Package Builder

The Package Builder app is used to organize and deploy your code as installable packages with modules and submodules.

🚧

Note – The Package Builder app will be deprecated soon. Instead, it is recommended to use Package Builder VSCode extension in Datatailr IDE. To activate the extension, right-click on any directory in the file manager in your IDE and choose "Datatailr Package Builder" from the context menu. The instructions on this page, apart from "Adding a Git Repo" section, are also relevant for the extension.

Adding a Git Repo

To build a package we must first clone the source code. This can be done by clicking on the Git Config icon in the top right corner and adding a git configuration – a way to connect to the code repository so that updates can be fetched and explored.

The configuration includes the following fields:

  • Name – used to identify the repository in the package builder
  • URL – the url of the remote repository. This can be obtained from the 'clone' flow of your git hosting service. An example url: github.com:Datatailr/datatailr-demo.git
  • Login – the type of VCS you are using. We currently only support git, so the value of this field should be 'git'
  • Private SSH key – the private part of an ssh key that can be used to access the repo.

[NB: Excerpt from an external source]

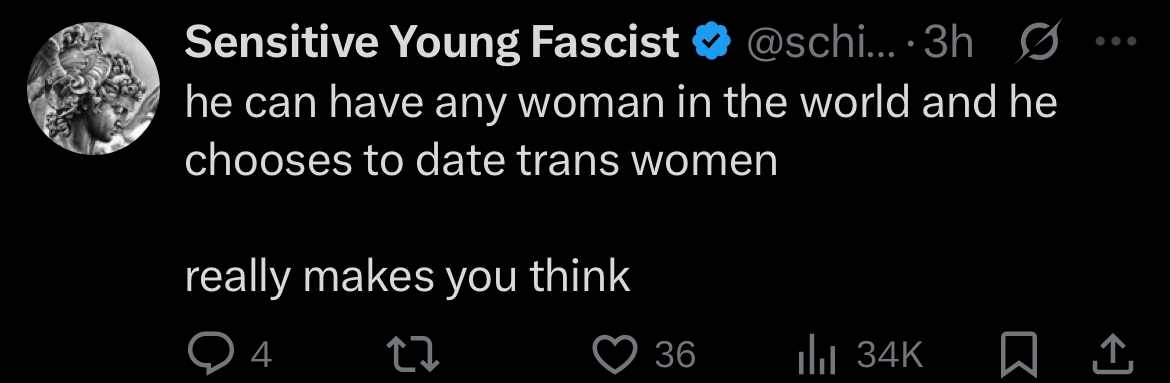Click the reply count showing 4
The width and height of the screenshot is (1170, 383).
click(x=260, y=355)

Additional repositories can be added by clicking the + sign in the bottom left corner.

Building a Package

After the code repository was added, you can browse its contents. Multiple packages can be built from the code in a single repository. A typical structure of a file tree in a repository is:

├── package_a  
│   ├── __init__.py  
│   ├── module  
│   │   ├── __init__.py  
│   │   ├── file_1.py  
│   │   └── file_2.py  
│   ├── requirements.txt  
│   └── utils  
│       ├── __init__.py  
│       ├── file_1.py  
│       └── file_2.py  
└── package_b  
    ├── __init__.py  
    ├── module  
    │   ├── __init__.py  
    │   ├── file_1.py  
    │   └── file_2.py  
    ├── requirements.txt  
    └── utils  
        ├── __init__.py  
        ├── file_1.py  
        └── file_2.py

It is possible to have multiple packages to exist in the same repository. In this example we'll show how to build the dt_batch package from our demo repository.

The steps to create the package are:

  1. Right click on the dt_batch directory and select 'Create Package'

  2. Select the Python Version for which you want to build the package:

  3. Now you can see the files which will be included in the package, as well as the dependencies on other packages. Please read the Dependencies section for more information on how to set and manage them.

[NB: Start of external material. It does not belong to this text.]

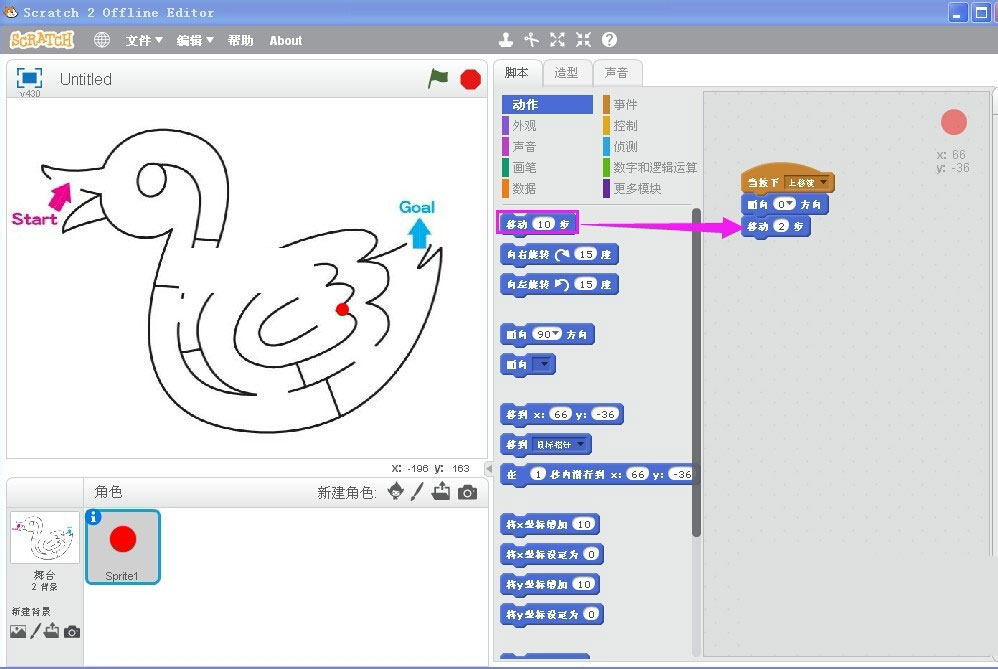Image resolution: width=998 pixels, height=669 pixels.
Task: Switch to the 造型 tab
Action: tap(565, 71)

  4. If you are building a new version of an existing package, then the next-after-the-latest version will be displayed. Otherwise, the version will be set to 0.1.0 for new packages. You can set the version to a different value and consequent builds will continue incrementing it.

  5. There is some information that should be filled before the build can start:

    1. Description and Topic
    2. Permissions - this will determine which users can read/write the package. By default, the dtusers group, which includes all Datatailr users, will have read and write access
  6. At this point you can observe the entrypoints which the package will contain, and verify that all of them were identified and included correctly. These entrypoints can later be used for scheduling batch jobs and running services and applications.

Now you can start the build. After a few seconds during which the code is packaged, you will have the option to publish the package – this will make it available for installation by anyone who has reading access to it, based on the permissions you have configured.

Dependencies

A Python package can depend on code which needs to be imported from other packages. Knowing these dependencies at the time of installation of the package will allow pip (Python package installer) to install those dependencies and ensure that the package can be used.

Datatailr currently supports two main ways of defining these dependencies in your code:

Using a requirements.txt file

The Package Builder accepts requirements.txt files in text format, in which each line defines a dependency in the form numpy>=1.24.2. A requirements file can be either 'local', or 'global':

  • local requirements.txt is placed inside your package directory, like in the example above;
  • global requirements.txt is placed in the root of the repository. It will be used when creating a package from a directory that does not have a local requirements file.

Using the imports scanner

If a requirements file is missing from both the directory and the repository root, then the Package Builder will scan the import statements in the source code and determine the dependencies based on the imported libraries. The versions will be set to the latest available version of each package.

Note – if your package performs imports via importlib library or uses other types of dynamic dependencies, then click the + button on the package configuration pop-up to manually specify these dependencies, because they cannot be detected automatically.

Setting Package for Autobuild

After you created the first version of your package, you can set the package for autobuild as described in the Autobuilder section to save yourself from having to go through the above process of building a package every time you make a change in your code. If autobuild is enabled for a package, Autobuilder will build its consecutive versions automatically.